Livers were isolated from mice, fixed in 4% formaldehyde, and then paraffin-embedded. Histochemical staining was performed using hematoxylin and eosin. Immunohistochemical staining was performed by incubation with primary antibodies against STAT3 (1:200) and IL1β (1:200), followed by incubation with horseradish peroxidase-conjugated anti-rabbit (Dako, Glostrup, Denmark) IgG secondary antibodies. All data were normalized against equivalent data in the control.
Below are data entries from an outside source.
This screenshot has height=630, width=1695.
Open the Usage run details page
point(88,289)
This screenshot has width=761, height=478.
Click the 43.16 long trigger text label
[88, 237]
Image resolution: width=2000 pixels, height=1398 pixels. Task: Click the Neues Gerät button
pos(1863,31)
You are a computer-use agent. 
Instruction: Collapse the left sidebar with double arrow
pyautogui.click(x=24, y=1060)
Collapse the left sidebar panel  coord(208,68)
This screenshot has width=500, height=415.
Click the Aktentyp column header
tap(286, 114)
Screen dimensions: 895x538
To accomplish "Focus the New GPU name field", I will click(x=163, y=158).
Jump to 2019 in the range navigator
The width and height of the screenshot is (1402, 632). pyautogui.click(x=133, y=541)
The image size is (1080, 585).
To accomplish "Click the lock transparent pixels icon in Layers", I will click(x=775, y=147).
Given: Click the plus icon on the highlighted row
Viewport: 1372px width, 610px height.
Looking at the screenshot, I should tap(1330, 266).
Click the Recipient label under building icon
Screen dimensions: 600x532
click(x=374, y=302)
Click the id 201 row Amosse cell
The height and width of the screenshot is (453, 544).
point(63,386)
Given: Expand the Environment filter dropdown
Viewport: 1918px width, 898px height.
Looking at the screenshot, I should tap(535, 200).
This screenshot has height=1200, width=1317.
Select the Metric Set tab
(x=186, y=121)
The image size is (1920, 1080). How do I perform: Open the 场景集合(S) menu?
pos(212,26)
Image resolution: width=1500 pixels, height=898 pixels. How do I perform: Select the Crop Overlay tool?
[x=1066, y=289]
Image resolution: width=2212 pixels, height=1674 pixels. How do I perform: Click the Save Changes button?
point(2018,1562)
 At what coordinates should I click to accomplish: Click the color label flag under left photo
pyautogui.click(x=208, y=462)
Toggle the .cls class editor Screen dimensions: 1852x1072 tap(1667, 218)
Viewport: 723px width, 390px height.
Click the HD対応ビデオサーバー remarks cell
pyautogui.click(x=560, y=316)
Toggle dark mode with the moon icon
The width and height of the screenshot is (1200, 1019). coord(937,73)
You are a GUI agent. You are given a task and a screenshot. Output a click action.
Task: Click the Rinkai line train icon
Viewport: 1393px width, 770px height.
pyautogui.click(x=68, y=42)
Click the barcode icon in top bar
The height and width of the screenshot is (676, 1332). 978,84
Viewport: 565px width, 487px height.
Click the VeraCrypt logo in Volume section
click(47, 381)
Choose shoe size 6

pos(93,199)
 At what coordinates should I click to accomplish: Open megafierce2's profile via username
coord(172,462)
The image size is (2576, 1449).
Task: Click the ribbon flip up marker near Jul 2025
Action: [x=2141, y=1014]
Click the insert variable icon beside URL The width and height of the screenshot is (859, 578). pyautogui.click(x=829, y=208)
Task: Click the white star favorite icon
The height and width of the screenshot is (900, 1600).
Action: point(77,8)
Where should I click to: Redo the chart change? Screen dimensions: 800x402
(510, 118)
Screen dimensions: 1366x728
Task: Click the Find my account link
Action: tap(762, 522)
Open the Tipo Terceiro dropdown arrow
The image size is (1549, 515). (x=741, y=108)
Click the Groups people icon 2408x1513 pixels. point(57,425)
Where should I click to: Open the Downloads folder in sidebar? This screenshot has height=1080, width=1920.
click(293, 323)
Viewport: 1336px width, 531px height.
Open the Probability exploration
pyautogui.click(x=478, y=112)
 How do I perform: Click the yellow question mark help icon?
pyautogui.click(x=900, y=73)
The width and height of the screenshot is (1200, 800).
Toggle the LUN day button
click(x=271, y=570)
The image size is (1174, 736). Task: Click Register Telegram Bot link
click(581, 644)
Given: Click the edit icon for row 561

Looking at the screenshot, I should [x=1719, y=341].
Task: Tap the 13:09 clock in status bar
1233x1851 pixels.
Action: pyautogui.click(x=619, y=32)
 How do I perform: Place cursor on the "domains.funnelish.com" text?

Measurement of cytokine levels

Mouse serum and cell culture medium were stored at − 80˚C. Levels of IL1β (R&D Systems, Abingdon, UK) were measured using enzyme-linked immunosorbent assay (ELISA) kits, following the manufacturers’ instructions.

Statistical analysis

Experimental results were statistically analyzed by a one-way analysis of variance with the Bonferroni correction or the two-tailed student’s t test (GraphPad, Prism version 9.5.1). Data are presented as mean ± standard error of the mean (SEM). All experiments were performed at least three times.